Pipeline becomes symbol in false political choice

Dec. 9, 2011
If US elections in 2012 amounted only to a contest between envy and oil, President Barack Obama would win 4 more years in office.

If US elections in 2012 amounted only to a contest between envy and oil, President Barack Obama would win 4 more years in office.

Obama knows this. Do Republicans?

That the important Keystone XL pipeline has become a political symbol is deeply regrettable.

The proposed link between oil sands of Alberta and refining centers of Texas is important for economic, even strategic reasons. Politics related to the project should be incidental at most.

But activists made Keystone XL an iconic political issue. They said it would threaten water supplies. They called the oil prospectively in it “dirty.”
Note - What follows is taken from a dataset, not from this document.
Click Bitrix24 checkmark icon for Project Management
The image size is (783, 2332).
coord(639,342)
Mostly, of course, they just wanted to block an important project because—well, because it involves oil. It’s what extremists do.
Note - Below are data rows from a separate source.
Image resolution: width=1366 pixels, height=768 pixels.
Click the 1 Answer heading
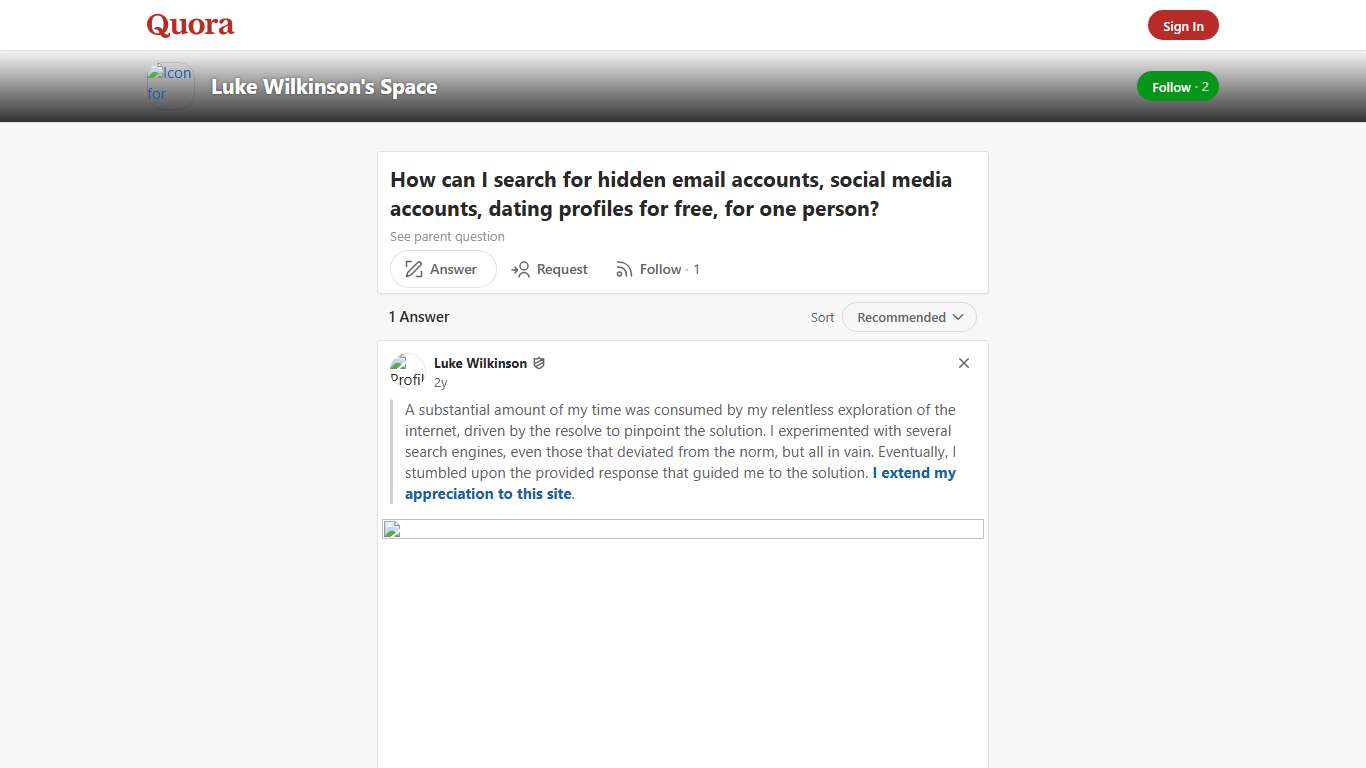click(x=418, y=317)
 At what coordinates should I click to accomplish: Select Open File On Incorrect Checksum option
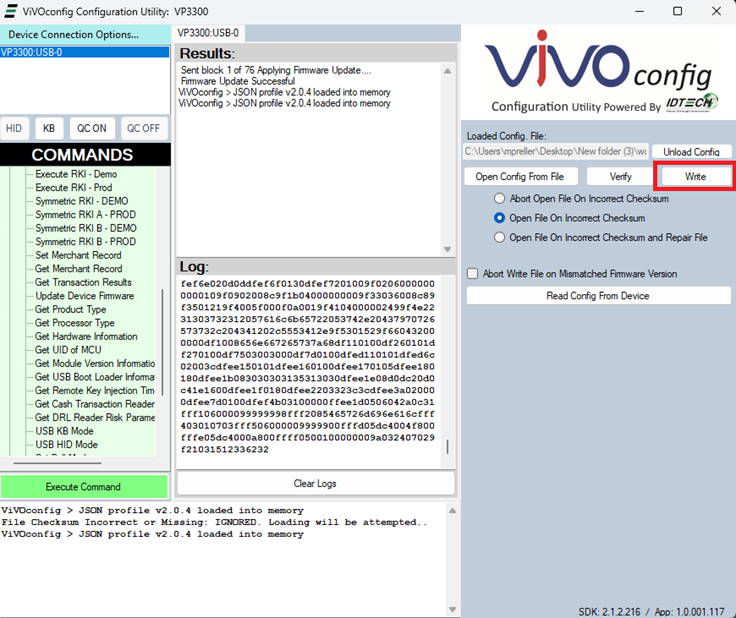[x=501, y=217]
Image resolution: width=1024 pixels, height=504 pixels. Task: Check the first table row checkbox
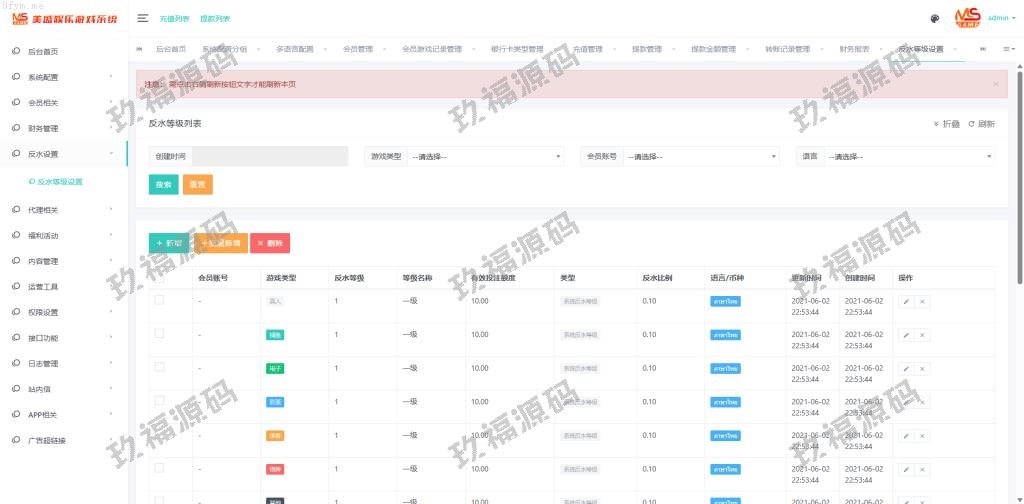point(159,300)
Obama complied. He delayed a decision whether to approve the project until comfortably after the elections.

He favored extremism over employment, political convenience over security of energy supply.

It’s what this president does.

Republicans are gobbling the bait.

In the House of Representatives, which they control, Republicans attached approval of the project to essential legislation with bipartisan support: extension of the payroll tax cut.
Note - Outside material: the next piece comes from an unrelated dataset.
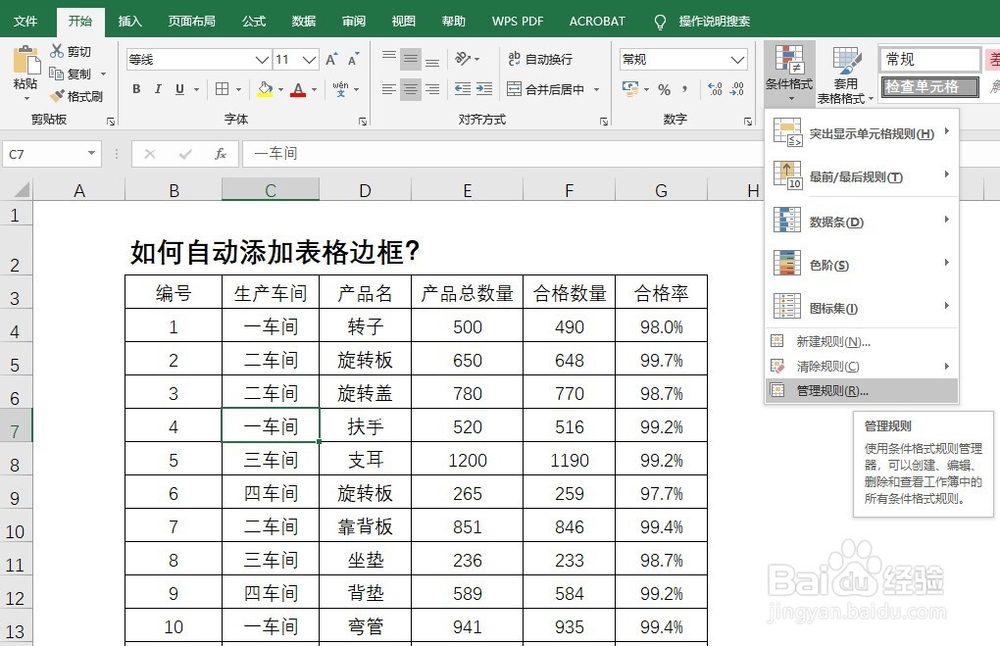The height and width of the screenshot is (646, 1000).
Task: Toggle bold formatting
Action: click(136, 89)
The Democrat-controlled Senate was considering an extension of the tax cut along with a tax hike on millionaires. Democrats hitched a tax hike to a measure everyone knows must pass knowing many Republicans won office to resist that very thing.

They knew the bill would fail, which it did. Now they’ll say Republicans favor rich people over the struggling middle class.

This is silly. It’s what Democrats do.

House Republicans stooped to equivalent inanity, daring Democrats to oppose Keystone XL, which Obama surely will.

If next year’s election were just a choice between pipeline construction, however many jobs that means, and money for the envious many from the fortunate few, Obama would win.

Obama knows this. Do Republicans?

But the election will represent more than a politically fabricated choice. It will address a vision for America that transcends empty posturing and political tricks.

Most Americans know this. Do Republicans?